▶ DOCUMENT SEGMENT
****************

The partial sum read in 2T1F based synaptic cell is similar except that it does not need to read the LSW and HSW separately as they are both encoded as the channel conductance of FeFET.

LSW Write In both synapses, the weight update is conducted by programming the capacitor row-by-row during training.

- 1. Turn on the PGs of the selected synapse
- 2. If weight update  $\Delta W > 0$ , pulses with high voltage are applied to AG1 to charge the gate node. Otherwise, if  $\Delta W < 0$ , pulses with low voltage are applied to AG2 to discharge the gate node.

**HSW Write (Weight Transfer)** For the capacitor node, if its voltage is too low or too high, the NMOS may operate out of linear region, and also the gate voltage may decay over time due to leakage current. Therefore, after certain amount of training batch, the LSW is read out and transferred to HSW by programming eNVMs. The weight transfer for 3T1C+ 2PCM based synapse can be conducted as follows.

- 1. Read out LSW weight W<sub>LSW</sub> row by row.
- 2. Calculate the amount of weight to be transferred to HSW by  $\Delta W_{HSW} = W_{LSW}/F$ .
- Program the G+ cell by applying set pulses to its BL if ΔW<sub>HSW</sub>>0. Otherwise, program the G- PCM cell if ΔW<sub>HSW</sub><0.</li>
- 4. After weight transfer, program the LSW to an intermediate level and therefore the original LSW is discarded.

The weight transfer for 2T1F synapse based array is slightly different. The weight of the whole synapse (W) is read-out row-by-row. The HSW is reprogrammed to a new weight level of W/F. Similarly, the LSW is discarded after the weight transfer.

****************

▶ DATA EXTRACT

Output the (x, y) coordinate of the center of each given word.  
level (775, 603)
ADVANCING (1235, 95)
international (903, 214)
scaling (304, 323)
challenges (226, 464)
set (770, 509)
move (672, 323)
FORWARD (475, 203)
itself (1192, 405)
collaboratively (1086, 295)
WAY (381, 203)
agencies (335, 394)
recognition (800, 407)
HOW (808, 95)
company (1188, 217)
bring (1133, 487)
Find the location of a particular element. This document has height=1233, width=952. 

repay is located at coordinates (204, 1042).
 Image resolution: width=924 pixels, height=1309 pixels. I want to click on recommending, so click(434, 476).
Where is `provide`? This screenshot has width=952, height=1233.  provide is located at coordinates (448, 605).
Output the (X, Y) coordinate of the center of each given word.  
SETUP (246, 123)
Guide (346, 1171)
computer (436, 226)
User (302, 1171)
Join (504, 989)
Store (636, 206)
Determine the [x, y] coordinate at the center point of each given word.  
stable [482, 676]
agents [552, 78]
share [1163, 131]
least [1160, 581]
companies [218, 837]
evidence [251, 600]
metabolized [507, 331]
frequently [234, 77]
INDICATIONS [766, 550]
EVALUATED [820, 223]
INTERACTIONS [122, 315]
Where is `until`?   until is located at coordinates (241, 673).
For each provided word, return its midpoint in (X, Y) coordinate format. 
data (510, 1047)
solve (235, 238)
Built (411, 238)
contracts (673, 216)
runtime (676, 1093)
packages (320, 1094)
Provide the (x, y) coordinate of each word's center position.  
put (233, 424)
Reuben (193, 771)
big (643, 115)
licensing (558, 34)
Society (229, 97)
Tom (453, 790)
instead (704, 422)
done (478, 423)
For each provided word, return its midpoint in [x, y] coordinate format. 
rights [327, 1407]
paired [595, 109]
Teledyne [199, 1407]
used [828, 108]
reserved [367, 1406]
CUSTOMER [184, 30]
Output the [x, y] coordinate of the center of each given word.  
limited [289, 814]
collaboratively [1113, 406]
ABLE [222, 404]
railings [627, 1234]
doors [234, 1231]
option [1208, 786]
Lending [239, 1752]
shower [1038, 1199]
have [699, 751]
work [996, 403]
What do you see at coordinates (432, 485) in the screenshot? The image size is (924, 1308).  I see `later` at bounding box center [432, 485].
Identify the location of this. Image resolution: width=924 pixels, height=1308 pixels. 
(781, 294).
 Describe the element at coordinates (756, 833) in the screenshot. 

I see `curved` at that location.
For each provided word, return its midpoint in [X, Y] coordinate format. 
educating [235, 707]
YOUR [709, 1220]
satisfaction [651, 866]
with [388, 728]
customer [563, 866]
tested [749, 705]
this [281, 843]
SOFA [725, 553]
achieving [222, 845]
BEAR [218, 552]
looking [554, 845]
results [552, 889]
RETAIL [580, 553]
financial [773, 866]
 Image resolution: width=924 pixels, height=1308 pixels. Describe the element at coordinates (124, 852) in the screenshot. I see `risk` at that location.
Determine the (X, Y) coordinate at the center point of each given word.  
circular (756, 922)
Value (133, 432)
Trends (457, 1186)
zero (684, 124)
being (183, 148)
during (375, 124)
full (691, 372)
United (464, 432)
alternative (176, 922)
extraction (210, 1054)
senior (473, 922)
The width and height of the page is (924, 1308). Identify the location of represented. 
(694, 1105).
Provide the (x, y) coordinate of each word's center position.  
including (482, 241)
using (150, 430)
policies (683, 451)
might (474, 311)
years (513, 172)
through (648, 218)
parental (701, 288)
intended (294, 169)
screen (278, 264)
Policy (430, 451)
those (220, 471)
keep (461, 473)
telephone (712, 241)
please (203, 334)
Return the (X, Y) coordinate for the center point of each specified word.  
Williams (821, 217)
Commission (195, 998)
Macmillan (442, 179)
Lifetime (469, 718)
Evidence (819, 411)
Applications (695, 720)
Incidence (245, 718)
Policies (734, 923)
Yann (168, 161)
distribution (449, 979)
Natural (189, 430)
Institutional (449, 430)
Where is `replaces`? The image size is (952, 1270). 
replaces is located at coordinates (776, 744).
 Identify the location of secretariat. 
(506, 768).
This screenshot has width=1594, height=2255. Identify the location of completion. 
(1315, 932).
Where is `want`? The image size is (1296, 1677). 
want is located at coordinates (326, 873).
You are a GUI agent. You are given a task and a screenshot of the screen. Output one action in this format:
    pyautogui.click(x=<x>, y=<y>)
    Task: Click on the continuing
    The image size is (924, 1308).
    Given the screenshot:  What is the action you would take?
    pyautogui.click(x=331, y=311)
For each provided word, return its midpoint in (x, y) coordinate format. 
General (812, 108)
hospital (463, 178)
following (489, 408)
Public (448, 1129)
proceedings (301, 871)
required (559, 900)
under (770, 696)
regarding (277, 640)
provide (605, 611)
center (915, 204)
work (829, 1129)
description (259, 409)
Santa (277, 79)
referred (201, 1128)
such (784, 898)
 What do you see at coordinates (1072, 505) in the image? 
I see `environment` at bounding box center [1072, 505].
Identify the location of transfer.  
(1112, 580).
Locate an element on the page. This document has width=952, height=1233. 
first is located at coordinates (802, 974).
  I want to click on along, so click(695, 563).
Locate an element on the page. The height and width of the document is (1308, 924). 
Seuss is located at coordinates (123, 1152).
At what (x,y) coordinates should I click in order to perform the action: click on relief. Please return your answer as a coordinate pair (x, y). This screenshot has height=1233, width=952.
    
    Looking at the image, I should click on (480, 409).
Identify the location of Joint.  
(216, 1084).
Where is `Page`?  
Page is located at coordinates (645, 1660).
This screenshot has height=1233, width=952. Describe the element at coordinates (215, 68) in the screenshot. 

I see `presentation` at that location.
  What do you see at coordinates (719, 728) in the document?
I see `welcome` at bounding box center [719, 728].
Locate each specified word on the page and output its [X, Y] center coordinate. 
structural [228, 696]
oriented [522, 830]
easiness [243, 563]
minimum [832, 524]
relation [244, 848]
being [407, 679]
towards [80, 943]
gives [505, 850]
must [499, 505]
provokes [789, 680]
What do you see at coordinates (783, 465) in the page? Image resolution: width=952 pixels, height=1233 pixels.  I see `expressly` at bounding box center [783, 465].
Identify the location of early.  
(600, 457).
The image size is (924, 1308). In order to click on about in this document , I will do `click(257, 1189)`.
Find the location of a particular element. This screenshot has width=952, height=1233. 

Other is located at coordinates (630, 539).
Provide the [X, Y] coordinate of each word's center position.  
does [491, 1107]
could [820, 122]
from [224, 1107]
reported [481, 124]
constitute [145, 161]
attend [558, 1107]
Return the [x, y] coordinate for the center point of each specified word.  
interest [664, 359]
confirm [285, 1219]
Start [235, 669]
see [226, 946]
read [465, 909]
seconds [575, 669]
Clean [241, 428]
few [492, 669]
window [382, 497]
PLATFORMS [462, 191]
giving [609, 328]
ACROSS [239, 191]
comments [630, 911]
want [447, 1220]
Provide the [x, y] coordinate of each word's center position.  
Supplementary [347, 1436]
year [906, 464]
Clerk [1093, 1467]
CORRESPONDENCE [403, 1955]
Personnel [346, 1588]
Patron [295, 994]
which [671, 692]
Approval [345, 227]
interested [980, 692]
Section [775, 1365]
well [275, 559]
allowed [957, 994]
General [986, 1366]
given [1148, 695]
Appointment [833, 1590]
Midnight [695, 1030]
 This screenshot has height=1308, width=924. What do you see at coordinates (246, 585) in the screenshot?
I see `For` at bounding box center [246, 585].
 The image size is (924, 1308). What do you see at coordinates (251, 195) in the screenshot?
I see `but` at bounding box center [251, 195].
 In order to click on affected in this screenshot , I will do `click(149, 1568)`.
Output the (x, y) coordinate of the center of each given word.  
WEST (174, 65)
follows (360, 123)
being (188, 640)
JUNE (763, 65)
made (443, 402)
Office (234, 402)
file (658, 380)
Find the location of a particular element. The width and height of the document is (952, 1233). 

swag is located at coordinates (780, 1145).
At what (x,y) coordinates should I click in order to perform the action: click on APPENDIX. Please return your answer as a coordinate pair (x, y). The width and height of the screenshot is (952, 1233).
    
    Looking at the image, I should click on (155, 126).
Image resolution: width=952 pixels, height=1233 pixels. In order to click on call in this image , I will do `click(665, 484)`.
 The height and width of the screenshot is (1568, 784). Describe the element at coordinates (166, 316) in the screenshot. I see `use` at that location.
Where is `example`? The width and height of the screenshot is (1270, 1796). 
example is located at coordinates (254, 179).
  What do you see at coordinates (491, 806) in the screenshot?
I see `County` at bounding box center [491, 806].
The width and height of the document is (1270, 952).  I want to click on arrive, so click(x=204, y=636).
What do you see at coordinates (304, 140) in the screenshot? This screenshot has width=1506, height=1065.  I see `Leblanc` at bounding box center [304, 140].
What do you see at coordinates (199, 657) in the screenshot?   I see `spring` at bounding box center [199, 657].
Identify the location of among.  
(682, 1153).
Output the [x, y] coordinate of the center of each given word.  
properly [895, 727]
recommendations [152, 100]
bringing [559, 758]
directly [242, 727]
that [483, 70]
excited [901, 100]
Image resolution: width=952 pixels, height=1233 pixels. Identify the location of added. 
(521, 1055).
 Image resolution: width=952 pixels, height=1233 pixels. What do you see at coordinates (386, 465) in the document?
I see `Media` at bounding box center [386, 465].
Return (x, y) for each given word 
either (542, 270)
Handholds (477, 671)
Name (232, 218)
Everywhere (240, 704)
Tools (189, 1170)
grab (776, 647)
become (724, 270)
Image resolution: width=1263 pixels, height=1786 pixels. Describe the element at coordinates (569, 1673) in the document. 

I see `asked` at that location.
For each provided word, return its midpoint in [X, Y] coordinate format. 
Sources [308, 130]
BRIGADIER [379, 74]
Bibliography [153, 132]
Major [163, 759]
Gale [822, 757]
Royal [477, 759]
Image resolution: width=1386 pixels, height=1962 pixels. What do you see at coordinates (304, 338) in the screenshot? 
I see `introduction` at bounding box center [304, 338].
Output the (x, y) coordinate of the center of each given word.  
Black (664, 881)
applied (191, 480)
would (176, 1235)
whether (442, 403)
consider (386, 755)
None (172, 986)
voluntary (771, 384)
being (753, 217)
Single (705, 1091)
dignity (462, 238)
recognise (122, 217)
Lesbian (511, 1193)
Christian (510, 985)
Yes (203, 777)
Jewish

****************

▶ WHAT TO DO
(1) Answer these from the synapse weight-update text:
(a) In the 2T1F based synapse, what encodes both the LSW and the HSW?
(b) During LSW write, where are low-voltage pulses applied when ΔW < 0?
(c) In the 3T1C+2PCM weight transfer, what expression gives the amount of weight to be transferred to HSW?
(2) Write the next part of the synapse weight-update text, picking up after its final sentence.

▶ FINAL ANSWERS
(1)
(a) The channel conductance of the FeFET.
(b) To AG2, to discharge the gate node.
(c) ΔW_HSW = W_LSW/F.

(2)
Table 1 list the MLP+NeuroSim benchmark results for synaptic arrays based on these two hybrid precision synapses. The device parameters for PCM and FeFET are obtained from [14] and [13], respectively. An ideal eNVM synapse is selected as the baseline. Due to the improved linearity, the synaptic arrays with hybrid precision synapses can achieve comparable on-chip learning accuracy with ideal device. Slight accuracy degradation is observed due to the weight loss after weight transfer and the cycle-to-cycle variations in a real device. However, a significant area overhead is observed due to two reasons: 1). The multilevel polarization switching in FeFET is only reported at µm scale for FeFET [13] 2). The relatively large capacitance (100fF) is used in the design [11], [12].

Table 1 The Benchmark Results for Hybrid Precision Synapse (32nm Technology Node)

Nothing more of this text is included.